Frente a la petición unánime de la oposición del cese de Trillo como embajador, sabiendo que desde el año pasado estaba previsto su relevo, al cumplir los cuatro años en la embajada en el Reino Unido, y que los nombramientos de nuevos embajadores han estado, paralizados por el bloqueo político de la investidura y con el Gobierno en funciones, todo quedará sin ninguna consecuencia política y con Trillo de letrado, nada más y nada menos del Consejo de Estado, que es donde pensaba reincorporarse tras su salida de embajador que estaba prevista para después de la visita a Inglaterra de los Reyes de España, y que tuvo que suspenderse por el bloqueo político en el que se encontraba el país.

Sería, según algunas fuentes, su incorporación a una plaza que ganó por oposición, pero, en las actuales circunstancias, supondría otro escándalo.

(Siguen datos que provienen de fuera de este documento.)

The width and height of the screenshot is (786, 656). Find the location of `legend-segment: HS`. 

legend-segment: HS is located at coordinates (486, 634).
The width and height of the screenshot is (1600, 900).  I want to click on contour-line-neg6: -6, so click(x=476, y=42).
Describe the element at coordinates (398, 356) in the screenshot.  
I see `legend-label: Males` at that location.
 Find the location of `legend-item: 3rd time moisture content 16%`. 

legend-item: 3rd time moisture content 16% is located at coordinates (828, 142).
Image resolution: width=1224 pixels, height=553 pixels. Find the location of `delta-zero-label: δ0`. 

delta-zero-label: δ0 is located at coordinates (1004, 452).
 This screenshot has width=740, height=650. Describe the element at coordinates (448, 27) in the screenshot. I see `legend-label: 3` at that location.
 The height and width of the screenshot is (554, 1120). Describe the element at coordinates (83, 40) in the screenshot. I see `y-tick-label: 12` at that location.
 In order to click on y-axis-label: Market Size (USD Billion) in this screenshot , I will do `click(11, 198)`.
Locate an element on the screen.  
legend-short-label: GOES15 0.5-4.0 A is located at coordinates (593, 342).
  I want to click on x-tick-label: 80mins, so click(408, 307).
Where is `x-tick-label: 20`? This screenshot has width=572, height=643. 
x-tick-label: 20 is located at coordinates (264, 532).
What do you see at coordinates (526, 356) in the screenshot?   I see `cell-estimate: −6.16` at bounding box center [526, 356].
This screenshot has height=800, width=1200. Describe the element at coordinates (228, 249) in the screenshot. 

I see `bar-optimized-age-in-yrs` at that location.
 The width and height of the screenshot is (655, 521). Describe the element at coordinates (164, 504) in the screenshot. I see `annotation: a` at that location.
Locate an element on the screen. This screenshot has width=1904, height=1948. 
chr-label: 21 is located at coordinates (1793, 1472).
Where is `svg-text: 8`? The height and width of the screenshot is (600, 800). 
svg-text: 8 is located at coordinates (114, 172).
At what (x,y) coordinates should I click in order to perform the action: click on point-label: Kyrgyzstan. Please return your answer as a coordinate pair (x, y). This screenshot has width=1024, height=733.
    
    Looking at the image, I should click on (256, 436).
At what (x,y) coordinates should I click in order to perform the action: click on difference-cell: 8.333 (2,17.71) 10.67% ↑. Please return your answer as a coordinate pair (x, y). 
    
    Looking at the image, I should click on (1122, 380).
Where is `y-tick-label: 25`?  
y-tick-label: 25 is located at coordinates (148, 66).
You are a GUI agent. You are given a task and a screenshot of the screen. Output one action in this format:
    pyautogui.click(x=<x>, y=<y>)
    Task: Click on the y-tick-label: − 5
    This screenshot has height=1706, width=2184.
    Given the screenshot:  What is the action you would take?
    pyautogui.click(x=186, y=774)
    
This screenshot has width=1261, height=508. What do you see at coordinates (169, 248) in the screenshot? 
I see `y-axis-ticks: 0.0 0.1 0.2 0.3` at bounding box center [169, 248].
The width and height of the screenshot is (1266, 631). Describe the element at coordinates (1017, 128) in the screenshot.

Por otra parte, no se descarta incluso que Rajoy tuviese la intención, hace unos meses de ofrecerle, de nuevo, la Presidencia de esa Institución… Ofrecimiento que Trillo rechazó porque quería el puesto de embajador en Londres.

Sorprende que los partidos políticos, que deberían tener esa Información, se hayan limitado a pedir el cese de Trillo en Londres cuando ya se había publicado que estaba a punto de ser relevado y no solicitar en cambio, una comisión de investigación para delimitar esas responsabilidades políticas que, de forma indudable, señala el informe del Consejo de Estado del que el Presidente del Gobierno al ser preguntado por los periodistas parecía no tener ni idea, ni siquiera de que el Alto Organismo consultivo del Gobierno que preside el histórico miembro del PP, Romay Beccaria, estaba investigando sobre un tema que según Rajoy pertenecía ya al pasado porque habían transcurrido hacía muchos años y ya se había juzgado.
En su informe el Consejo de Estado, del que además de Romay Beccaria forman parte, entre otros, el ex ministro socialista Fernando Ledesma, la ex vicepresidenta del Gobierno María Teresa de la Vega, Miguel Herrero y Rodríguez de Miñón, el ex Jefe de la Casa Real Alberto Aza y José Luis Manzanares, reconoce oficialmente por primera vez que en el accidente hay una responsabilidad patrimonial del Estado en la mayor catástrofe de la historia moderna del Ejercito español en tiempos de paz “Hay, pues, anteriores a la fecha del siniestro, hechos que habrían permitido a la Administración ponderar el especial riesgo concurrente en el transporte de tropas en que se produjo el accidente. Dicho con otras palabras pudieron ser advertidas circunstancias que habrían llamado a la adopción por los órganos competentes de medidas que pudieran haber despejado el riesgo que se corría”.